Let us review the weighted median solver:
	Draw a collection of shifted absolute value functions on the real line
	each based at a data value d_i.  The d_i are NOT sorted by size.
	We are going to find the m that minimizes their sum, i.e. SUM_i w_i|m-d_i|.

	We take a pile of data values and split it into two piles.
	Choose starting m= the d_i of a random i.
	Scan all data d_i {
		if(m>d_i)   splus  = splus  + w_i  # add positive slopes
		else        sminus = sminus + w_i  # add negative slopes
		Compare the slopes.  All the data values in the weaker
		slope sum do not contain the weighted median.
		We can ignore them from now on (but remember their slope sum).
		Using data values from the stronger pile only,
		go back and split the stronger pile.
		Iterate until your pile size drops to one.
		}
	The data value in your pile is the answer.
	For randomly sorted data the cost is 3*N comparisons.
	My 35 year old code is in /homes/sep/jon/math/l1/1973/{split.r,elskew.r}


Simplify the notation for weighted median
0 \approx SUM_i  W_i | m - d_i| = |w_i m - w_i d_i|
0 \approx |b_i m -c_i|
Which may be solved for m by the method above.
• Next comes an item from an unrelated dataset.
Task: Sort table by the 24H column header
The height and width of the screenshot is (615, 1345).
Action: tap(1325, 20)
Recall the L2 gradient is simply the residual vector put into the adjoint.
Recall from GEE chapter noiz that the L1 gradient
is the residual vector stuck into the signum function stuck into the adjoint.

Recall that steepest descent does a line search analytically
finding an alpha = - (dr . r) / ( dr . dr)
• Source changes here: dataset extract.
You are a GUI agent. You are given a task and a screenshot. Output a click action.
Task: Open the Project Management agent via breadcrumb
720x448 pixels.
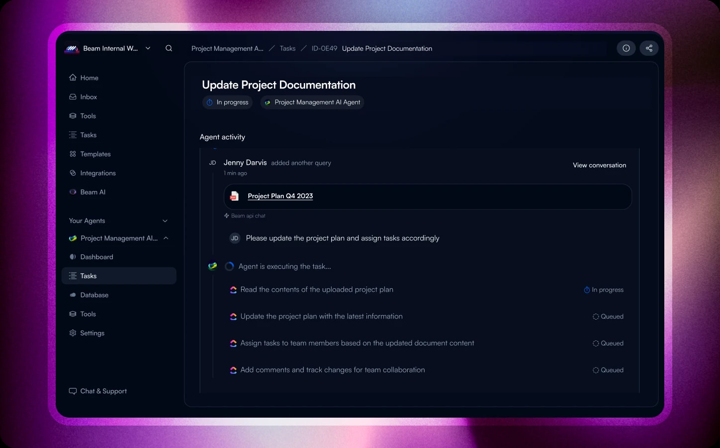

Recall that conjugate directions searches the (alpha, beta) plane
for the minimum of
( alpha g(i) + beta s(i) -r(i)) dotted on itself.
This is done in cg_step with a 2x2 set of simultaneous equations.

What is the L1 norm solution (alpha,beta) of the regression

0 \approx SUM_i | alpha g(i) + beta s(i) -r(i)|    ?

That's a new problem in two unknowns, but it shouldn't be difficult
for those of us who know how to find the weighted median.  
Here's a first guess:
	set alpha=0, beta=0
	iterate{
		Take beta=0, solve weighted median for alpha, alpha1=alpha
		Take alpha=alpha1, solve weighted median for beta1
		}
Here is a second guess:
	We have an Nx2 problem.  Get the two component gradient
	d alpha = g dot sgn(r)
	d beta  = s dot sgn(r)
	Do the weighted median scan on the dm=d(alfa,beta)
Here is a third guess:
	Set beta=0, solve for alfa finding the j-th equation exactly satisfied.
	Set alfa=0, solve for beta finding the k-th equation exactly satisfied.
	Solve the 2x2 system of those two equations.
	Now you have an (alfa,beta).  Multiply it by unknown gamma
	and scan (weighted median) for gamma.
Fourth guess:
	There are only two unknowns.
	We should be able to get it exactly
	in a countable number of steps proportional to N.